- **TASK ITEM**
All entries must be set down once more, precisely as given.

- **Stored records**
══════
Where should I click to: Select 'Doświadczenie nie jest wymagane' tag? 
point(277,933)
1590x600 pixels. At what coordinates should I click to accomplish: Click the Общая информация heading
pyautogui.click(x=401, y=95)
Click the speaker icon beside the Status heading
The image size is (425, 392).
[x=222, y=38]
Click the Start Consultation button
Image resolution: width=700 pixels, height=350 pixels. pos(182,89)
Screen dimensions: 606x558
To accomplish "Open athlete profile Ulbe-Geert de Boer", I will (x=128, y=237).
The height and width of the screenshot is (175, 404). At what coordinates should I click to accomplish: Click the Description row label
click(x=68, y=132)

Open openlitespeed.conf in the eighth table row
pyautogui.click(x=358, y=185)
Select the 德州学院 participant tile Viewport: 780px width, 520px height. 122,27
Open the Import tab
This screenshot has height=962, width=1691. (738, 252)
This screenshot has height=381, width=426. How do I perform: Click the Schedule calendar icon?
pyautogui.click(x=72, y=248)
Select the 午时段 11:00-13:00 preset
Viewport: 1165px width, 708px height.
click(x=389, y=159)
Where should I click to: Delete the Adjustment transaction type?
══════
- **ANSWER TO THIS PROBLEM**
Where should I click to: Select 'Doświadczenie nie jest wymagane' tag? 
point(277,933)
1590x600 pixels. At what coordinates should I click to accomplish: Click the Общая информация heading
pyautogui.click(x=401, y=95)
Click the speaker icon beside the Status heading
The image size is (425, 392).
[x=222, y=38]
Click the Start Consultation button
Image resolution: width=700 pixels, height=350 pixels. pos(182,89)
Screen dimensions: 606x558
To accomplish "Open athlete profile Ulbe-Geert de Boer", I will (x=128, y=237).
The height and width of the screenshot is (175, 404). At what coordinates should I click to accomplish: Click the Description row label
click(x=68, y=132)

Open openlitespeed.conf in the eighth table row
pyautogui.click(x=358, y=185)
Select the 德州学院 participant tile Viewport: 780px width, 520px height. 122,27
Open the Import tab
This screenshot has height=962, width=1691. (738, 252)
This screenshot has height=381, width=426. How do I perform: Click the Schedule calendar icon?
pyautogui.click(x=72, y=248)
Select the 午时段 11:00-13:00 preset
Viewport: 1165px width, 708px height.
click(x=389, y=159)
Where should I click to: Delete the Adjustment transaction type?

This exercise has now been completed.